■ 과제 안내: 아래 자료에서 "Collapse"라는 단어가 들어 있는 줄을 빠짐없이 모아 적으시오.

■ 발췌 자료:
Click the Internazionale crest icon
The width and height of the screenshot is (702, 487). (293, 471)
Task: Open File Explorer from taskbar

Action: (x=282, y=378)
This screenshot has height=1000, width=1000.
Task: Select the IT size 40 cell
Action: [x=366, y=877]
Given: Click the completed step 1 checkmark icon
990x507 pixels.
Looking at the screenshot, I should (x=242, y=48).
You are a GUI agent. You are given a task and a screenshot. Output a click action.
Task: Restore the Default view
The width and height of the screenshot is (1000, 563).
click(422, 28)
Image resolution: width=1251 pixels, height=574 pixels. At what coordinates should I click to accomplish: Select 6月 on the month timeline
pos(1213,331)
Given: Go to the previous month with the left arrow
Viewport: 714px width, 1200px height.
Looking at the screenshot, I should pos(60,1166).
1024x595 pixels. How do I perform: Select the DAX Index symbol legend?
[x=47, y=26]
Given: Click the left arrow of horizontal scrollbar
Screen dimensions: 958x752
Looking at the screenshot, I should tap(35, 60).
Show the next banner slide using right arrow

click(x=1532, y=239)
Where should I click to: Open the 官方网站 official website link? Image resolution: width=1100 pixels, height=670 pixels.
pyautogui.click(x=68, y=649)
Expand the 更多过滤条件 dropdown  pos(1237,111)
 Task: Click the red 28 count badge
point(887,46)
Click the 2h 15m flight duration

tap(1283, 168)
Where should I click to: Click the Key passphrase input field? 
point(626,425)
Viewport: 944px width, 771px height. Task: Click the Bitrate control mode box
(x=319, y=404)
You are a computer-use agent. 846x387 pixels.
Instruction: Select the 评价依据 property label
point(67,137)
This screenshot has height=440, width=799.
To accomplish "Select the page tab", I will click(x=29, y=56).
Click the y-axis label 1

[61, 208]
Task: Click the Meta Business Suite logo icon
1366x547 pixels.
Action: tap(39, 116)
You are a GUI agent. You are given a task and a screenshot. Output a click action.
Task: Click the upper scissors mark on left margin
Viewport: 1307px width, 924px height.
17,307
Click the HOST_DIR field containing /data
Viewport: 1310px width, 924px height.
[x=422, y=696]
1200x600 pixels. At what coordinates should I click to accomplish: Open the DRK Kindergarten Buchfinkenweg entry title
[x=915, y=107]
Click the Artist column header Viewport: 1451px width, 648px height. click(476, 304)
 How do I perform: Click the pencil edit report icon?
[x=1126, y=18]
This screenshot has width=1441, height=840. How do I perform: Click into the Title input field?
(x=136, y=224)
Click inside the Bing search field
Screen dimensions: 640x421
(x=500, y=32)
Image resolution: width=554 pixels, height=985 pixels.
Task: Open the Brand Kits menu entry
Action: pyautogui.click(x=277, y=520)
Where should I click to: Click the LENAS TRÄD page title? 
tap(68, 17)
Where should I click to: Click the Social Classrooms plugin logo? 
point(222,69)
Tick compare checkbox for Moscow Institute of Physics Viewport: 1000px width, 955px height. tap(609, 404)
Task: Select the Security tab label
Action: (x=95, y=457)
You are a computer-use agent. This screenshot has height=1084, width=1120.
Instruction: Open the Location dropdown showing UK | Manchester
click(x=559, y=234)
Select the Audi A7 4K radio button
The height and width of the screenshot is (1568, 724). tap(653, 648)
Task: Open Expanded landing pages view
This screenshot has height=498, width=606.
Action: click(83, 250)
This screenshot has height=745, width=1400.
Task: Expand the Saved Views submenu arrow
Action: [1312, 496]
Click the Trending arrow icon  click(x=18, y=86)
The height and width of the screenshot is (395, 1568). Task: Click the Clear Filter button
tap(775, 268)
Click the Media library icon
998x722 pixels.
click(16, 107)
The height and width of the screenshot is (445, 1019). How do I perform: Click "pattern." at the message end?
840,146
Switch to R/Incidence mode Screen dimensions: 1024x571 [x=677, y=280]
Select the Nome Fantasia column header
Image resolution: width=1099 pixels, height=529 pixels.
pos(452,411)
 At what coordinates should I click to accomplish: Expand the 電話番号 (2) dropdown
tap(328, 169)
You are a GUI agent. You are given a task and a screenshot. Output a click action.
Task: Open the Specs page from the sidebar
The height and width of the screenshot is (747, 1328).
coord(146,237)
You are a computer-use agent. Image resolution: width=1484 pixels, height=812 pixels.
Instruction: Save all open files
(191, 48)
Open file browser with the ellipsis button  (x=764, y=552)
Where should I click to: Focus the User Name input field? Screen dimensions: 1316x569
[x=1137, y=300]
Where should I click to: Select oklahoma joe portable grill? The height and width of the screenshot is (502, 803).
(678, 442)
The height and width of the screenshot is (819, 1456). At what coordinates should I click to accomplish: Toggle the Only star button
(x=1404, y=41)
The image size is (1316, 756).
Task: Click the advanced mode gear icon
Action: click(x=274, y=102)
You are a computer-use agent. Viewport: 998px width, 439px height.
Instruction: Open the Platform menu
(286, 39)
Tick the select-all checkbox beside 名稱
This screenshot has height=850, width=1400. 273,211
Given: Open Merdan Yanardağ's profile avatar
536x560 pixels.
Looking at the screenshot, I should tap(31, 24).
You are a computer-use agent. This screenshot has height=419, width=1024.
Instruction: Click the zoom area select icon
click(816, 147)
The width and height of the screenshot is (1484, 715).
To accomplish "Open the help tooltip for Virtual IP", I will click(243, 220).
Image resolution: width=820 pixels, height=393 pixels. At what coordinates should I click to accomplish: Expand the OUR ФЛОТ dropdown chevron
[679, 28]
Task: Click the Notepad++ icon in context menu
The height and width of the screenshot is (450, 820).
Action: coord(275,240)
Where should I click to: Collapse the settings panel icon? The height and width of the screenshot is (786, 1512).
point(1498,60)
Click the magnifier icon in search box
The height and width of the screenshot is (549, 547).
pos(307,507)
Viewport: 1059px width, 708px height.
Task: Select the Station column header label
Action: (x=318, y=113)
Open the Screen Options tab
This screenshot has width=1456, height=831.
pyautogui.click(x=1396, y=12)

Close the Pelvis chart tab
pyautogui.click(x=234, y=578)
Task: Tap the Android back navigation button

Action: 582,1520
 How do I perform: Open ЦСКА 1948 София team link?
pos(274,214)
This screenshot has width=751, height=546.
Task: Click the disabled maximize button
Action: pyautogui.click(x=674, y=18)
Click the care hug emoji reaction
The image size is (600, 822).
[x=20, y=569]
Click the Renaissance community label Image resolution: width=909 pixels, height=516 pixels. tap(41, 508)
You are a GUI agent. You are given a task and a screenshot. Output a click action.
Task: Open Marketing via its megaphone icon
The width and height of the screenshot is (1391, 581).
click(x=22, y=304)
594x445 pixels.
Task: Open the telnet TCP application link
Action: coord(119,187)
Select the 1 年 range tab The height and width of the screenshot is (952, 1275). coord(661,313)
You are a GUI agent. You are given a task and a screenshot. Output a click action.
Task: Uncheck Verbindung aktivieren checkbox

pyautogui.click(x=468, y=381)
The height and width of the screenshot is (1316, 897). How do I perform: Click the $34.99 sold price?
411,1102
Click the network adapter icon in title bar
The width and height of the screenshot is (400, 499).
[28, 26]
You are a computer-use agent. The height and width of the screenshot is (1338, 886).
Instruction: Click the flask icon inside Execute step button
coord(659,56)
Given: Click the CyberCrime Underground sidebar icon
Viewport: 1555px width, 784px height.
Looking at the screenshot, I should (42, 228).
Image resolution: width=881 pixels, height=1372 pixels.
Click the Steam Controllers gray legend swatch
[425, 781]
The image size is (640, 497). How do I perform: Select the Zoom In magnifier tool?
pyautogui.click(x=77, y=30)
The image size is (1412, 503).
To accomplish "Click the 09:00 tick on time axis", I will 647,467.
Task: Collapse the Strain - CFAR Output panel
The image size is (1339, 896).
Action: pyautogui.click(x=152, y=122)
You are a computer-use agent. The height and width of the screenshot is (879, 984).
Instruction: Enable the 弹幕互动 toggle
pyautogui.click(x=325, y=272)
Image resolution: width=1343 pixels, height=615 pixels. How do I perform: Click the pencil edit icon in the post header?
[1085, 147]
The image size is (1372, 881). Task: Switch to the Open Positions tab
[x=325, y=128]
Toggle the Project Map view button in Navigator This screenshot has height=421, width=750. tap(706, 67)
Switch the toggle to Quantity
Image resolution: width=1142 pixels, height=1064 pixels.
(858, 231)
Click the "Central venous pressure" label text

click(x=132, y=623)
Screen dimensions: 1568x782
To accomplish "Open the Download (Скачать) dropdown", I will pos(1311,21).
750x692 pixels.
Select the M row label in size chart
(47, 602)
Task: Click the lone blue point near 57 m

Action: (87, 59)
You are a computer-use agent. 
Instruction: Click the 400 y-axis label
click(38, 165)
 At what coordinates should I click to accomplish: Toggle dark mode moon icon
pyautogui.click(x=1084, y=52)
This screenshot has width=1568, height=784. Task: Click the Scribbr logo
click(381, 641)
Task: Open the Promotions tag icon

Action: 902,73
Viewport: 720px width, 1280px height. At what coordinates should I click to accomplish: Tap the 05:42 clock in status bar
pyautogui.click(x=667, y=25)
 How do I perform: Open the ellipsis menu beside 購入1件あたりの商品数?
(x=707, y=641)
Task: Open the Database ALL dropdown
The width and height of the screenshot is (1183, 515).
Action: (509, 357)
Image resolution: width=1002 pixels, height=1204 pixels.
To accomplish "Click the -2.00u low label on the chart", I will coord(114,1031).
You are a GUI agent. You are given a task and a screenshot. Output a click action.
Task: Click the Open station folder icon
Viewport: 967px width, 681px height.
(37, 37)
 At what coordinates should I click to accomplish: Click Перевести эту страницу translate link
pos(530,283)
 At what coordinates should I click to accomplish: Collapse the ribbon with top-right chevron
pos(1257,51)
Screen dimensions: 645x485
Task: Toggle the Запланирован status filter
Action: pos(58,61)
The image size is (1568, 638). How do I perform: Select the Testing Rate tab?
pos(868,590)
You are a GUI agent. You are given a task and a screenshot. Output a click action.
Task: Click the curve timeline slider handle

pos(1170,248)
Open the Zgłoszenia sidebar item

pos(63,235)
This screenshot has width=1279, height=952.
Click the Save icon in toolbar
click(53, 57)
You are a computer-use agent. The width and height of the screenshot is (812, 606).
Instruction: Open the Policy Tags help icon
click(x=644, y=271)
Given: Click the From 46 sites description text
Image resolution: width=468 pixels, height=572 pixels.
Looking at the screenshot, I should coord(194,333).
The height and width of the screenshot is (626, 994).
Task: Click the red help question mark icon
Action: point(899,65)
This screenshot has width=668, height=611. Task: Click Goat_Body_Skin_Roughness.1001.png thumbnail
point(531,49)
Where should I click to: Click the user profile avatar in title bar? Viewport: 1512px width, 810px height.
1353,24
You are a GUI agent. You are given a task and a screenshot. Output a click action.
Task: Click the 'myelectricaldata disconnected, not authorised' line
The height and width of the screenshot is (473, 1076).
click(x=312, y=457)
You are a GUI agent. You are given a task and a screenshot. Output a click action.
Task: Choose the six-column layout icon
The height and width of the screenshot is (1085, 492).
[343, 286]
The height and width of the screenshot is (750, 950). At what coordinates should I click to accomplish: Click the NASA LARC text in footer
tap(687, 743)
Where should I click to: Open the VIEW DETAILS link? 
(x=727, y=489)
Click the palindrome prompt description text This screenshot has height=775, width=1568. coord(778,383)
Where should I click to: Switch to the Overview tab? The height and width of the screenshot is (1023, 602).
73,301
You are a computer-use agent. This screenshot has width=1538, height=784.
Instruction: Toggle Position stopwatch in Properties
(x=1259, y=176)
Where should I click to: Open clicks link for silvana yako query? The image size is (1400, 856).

■ 정답:
Where should I click to: Collapse the settings panel icon? The height and width of the screenshot is (786, 1512).
Task: Collapse the Strain - CFAR Output panel
 At what coordinates should I click to accomplish: Collapse the ribbon with top-right chevron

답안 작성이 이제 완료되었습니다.